#### [À faire]
A) Recopiez tel quel, en entier, le texte sur le vide dans l'œuvre futuriste.
B) Dans les lignes enregistrées, extrayez sans rien changer celles qui vont de la ligne contenant « Task: Click the green W » jusqu'à la ligne contenant « Action: point(621,355) », ces deux lignes comprises, et rien d'autre.

Le vide apparaît comme un élément clé de la poétique
futuriste et de la modernité artistique. L'œuvre, et le vide
qu'elle porte, deviennent mobiles et traduisent l'époque et sa machinerie industrielle
en incessante activité : le vide apparaît ainsi comme un miroir
de la société industrielle. Notamment, dans le complexe plastique
n°6 de Depero, le vide est structuré à travers des dispositifs
industriels motorisés qui produisent des mouvements ressemblant à ceux
des machines de l'industrie du tissu. Les tiges et les fils mettent en mouvement
une forme au sommet de la structure qui ressemble à un papillon ou à un
oiseau, de façon à produire des formes variées du vide
dans chaque position et chaque mouvement, à la manière d'une
marionnette animée mécaniquement. La structure du vide central
entre les éléments pleins, qui contrôlent les autres éléments
pleins et vides de la partie haute, symbolise le lieu industriel social qui
cherche à obtenir de l'individu toute une création et toute une
production de son énergie.
La séduction du développement industriel et du vide mécanique
sur l'œuvre futuriste a-t-elle conduit à confondre création
artistique et invention technologique ? Ces complexes plastiques sont issus,
d'un certain point de vue, de l'esthétisation ludique de la réalité technologique.
Le scientifique et l'artiste ont tous deux recours à la machine et aux
mécanismes; s'il existe une analogie entre la machine et l'œuvre
d'art, c'est effectivement leur procédé de construction des
formes et du vide. Severini, dans un texte intitulé Le machinisme et l'art,
indique que "tous les éléments de matière qui composent
un moteur, par exemple, sont ordonnés, selon une volonté unique,
celle de l'inventeur - constructeur, qui ajoute à la vitalité intégrale
de ces différentes matières une autre vie ou action, ou mouvement".

#### [Lignes enregistrées]
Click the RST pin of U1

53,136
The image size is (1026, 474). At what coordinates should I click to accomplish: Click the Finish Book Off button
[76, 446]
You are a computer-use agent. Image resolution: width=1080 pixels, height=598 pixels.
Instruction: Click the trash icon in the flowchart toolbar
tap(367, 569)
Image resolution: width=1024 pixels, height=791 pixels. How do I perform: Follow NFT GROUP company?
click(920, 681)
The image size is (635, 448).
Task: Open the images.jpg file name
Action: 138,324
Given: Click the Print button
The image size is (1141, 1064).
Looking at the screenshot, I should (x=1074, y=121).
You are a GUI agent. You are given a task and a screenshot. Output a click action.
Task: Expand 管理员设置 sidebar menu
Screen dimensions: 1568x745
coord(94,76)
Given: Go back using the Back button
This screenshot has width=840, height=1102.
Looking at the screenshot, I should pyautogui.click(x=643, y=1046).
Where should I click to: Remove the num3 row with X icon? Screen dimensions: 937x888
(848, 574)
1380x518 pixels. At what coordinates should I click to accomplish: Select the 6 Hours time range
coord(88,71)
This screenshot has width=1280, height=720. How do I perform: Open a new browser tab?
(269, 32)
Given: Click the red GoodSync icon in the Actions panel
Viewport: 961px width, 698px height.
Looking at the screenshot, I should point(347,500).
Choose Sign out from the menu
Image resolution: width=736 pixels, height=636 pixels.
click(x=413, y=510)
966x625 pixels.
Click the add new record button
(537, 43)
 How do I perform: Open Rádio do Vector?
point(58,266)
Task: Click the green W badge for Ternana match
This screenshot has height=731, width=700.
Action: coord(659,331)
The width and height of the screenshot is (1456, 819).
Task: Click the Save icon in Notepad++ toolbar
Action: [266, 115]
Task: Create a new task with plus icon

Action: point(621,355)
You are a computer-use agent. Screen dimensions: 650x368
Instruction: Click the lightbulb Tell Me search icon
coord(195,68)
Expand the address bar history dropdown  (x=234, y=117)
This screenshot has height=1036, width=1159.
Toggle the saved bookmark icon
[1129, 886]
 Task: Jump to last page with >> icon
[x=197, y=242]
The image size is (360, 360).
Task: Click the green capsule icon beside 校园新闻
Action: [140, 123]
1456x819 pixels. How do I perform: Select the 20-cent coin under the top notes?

#### [Réponses]
A)
Le vide apparaît comme un élément clé de la poétique
futuriste et de la modernité artistique. L'œuvre, et le vide
qu'elle porte, deviennent mobiles et traduisent l'époque et sa machinerie industrielle
en incessante activité : le vide apparaît ainsi comme un miroir
de la société industrielle. Notamment, dans le complexe plastique
n°6 de Depero, le vide est structuré à travers des dispositifs
industriels motorisés qui produisent des mouvements ressemblant à ceux
des machines de l'industrie du tissu. Les tiges et les fils mettent en mouvement
une forme au sommet de la structure qui ressemble à un papillon ou à un
oiseau, de façon à produire des formes variées du vide
dans chaque position et chaque mouvement, à la manière d'une
marionnette animée mécaniquement. La structure du vide central
entre les éléments pleins, qui contrôlent les autres éléments
pleins et vides de la partie haute, symbolise le lieu industriel social qui
cherche à obtenir de l'individu toute une création et toute une
production de son énergie.
La séduction du développement industriel et du vide mécanique
sur l'œuvre futuriste a-t-elle conduit à confondre création
artistique et invention technologique ? Ces complexes plastiques sont issus,
d'un certain point de vue, de l'esthétisation ludique de la réalité technologique.
Le scientifique et l'artiste ont tous deux recours à la machine et aux
mécanismes; s'il existe une analogie entre la machine et l'œuvre
d'art, c'est effectivement leur procédé de construction des
formes et du vide. Severini, dans un texte intitulé Le machinisme et l'art,
indique que "tous les éléments de matière qui composent
un moteur, par exemple, sont ordonnés, selon une volonté unique,
celle de l'inventeur - constructeur, qui ajoute à la vitalité intégrale
de ces différentes matières une autre vie ou action, ou mouvement".

B)
Task: Click the green W badge for Ternana match
This screenshot has height=731, width=700.
Action: coord(659,331)
The width and height of the screenshot is (1456, 819).
Task: Click the Save icon in Notepad++ toolbar
Action: [266, 115]
Task: Create a new task with plus icon

Action: point(621,355)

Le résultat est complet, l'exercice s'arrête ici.